Arlecchino2006-11-22

 思えば昔、昔のあるときに、巡回訪問があり、その際に巡回監督から言われた思い出深い一言があった

兄弟は巡回監督に向いてるよ。是非なるべきだ。

当時我が家が宿舎提供をしていて、その際に言われたコメントだった。我が家ははっきりしていて、お気に入りの巡回監督以外の時はまったく宿舎提供に手を上げなかった。巡回監督もベテルの方でどういうアサインメント基準があるのか分からないが、数年置きにあたりとはずれが交互に赴任されるようなイメージがある。まあ、言動だけで一方的に評価される巡回監督という職業も大変なものだろう。
 巡回監督という職業は、特定地域の監督官という位置づけだろう。江戸時代の巡検使に似ているのかもしれない。長老という代官にも似た人々の治政に不満がある人はまずは長老に訴え出るのだが、大概は却下されてしまう。それもそのはず自分のミスを指摘されて喜んで改善する人間などまずい無い。しかも、長老は実質会衆の成員の上に立つ存在だ。上に立つものが下から指示をされることを好もうはずがない。
 そうなると結局、巡回監督という上位権威にある種江戸時代の籠訴的な行動に及ぶことになる。「お願いがございます!」等という感じで巡回監督が乗る籠に向かって直訴を行うのだ。

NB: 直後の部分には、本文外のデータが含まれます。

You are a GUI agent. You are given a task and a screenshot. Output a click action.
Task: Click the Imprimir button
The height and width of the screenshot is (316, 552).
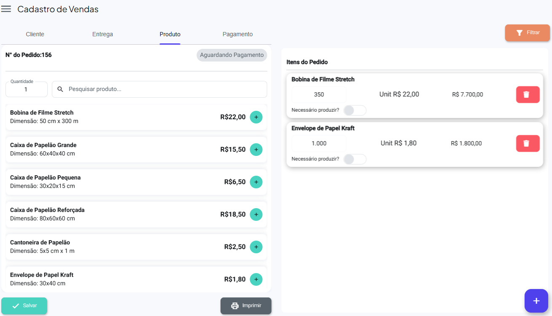click(246, 306)
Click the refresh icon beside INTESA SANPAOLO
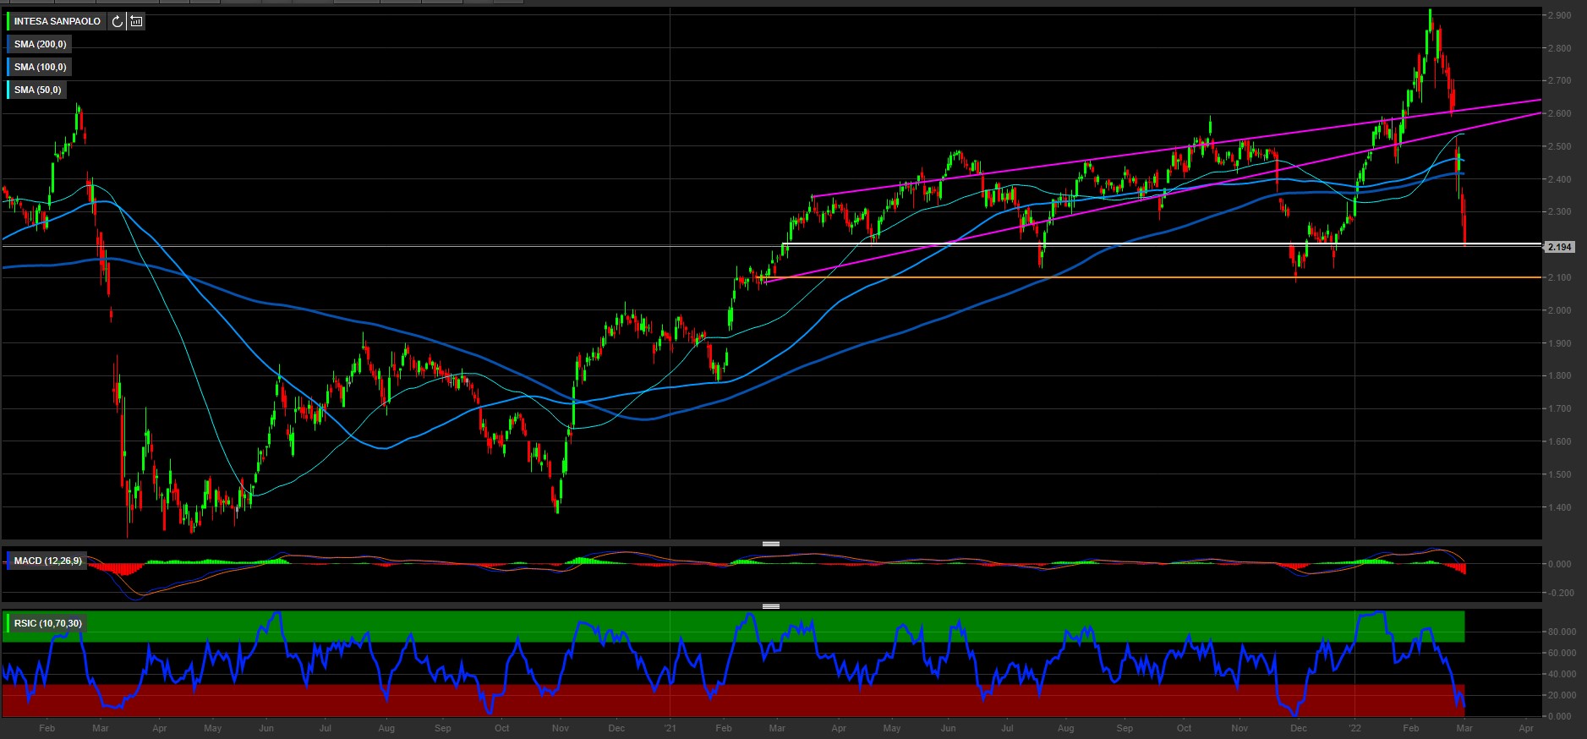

直訴の行為は、あまり過激にやりすぎると訴えた事件の取調べに及ぶ前に組織不敬罪的な扱いを受けて、逆に訴えた本人が抹殺されることがある。仮に訴えがうまくいき聞き届けられても、後日断罪された長老がまだその地位に居た場合は、意趣返しにあうこともあり、なかなかリスクが高い行為であることは江戸時代から変わりない。
 そんなリスクを跳ね除けて果敢に挑んだ猛者が何人かいた。うまくいき、長老を引きずりおろしたこともあれば、意趣返しに遭い会衆の中では差別を受け蔑まれ名誉回復機会が無いまま今でも片隅で、出世傍流コースにいながら会衆にとどまる悲惨な人まで。この手のエピソードはどの会衆でも必ずある話で、この種の事例は枚挙に暇が無い。
 そんな話とは関係ないが冒頭の話。巡回監督に向いている資質として、他人の心情を読む気持ち。物事を客観視できる力。人の笑顔や喜ぶことをモチベーションに直結させられること。それらを私の中に見出して、巡回監督に・・という発言になったようだ。
 当時は霊性などを考えて、とてもじゃないが及ばないと思い笑って済ませたのを覚えている。自分が巡回監督に・・なんて思っても見なかった。他の人にその話をしても「ほら吹き」的に扱われ、「君みたいな平信徒に巡回監督様が、そんなこと仰るわけが無い」と、一笑に付された。親だけが、それを喜び巡回目指せば?などと言っていたので、当時は私も巡回が私を奮起させるために言ったお世辞位にしか思わなかった。だが、今、社会に出て思うのが、この能力は巡回の霊的な資質というよりもマネージメントの資質に近い意味で私に言ったのかもしれないと考えた。巡回監督も言ってみればエリアマネージャーみたいなものだ。上手くマネージメントをして各会衆を治めるのがミッションだ。巡回監督も立派な高級管理職だろう。
 そう考えると、そのとき巡回監督が言った話は的を射ていたと、いまさらながら得心する。社会に出て会社の先輩や上司や周りから、この巡回監督から言われたのと同じ資質があるといわれることが多かった。自分ではそれをJW時代に感じたことが無かったが、まだ学生のうちであった当時からその資質があると感じた、あの巡回監督は見事なものだ。今どこでどうしているか分からないが、そういう視点で私にアプローチし、私に巡回監督らしさを見出したのかもしれない。今となってはそのときのことをその人と話すこともできないが、そんなことを思い出した。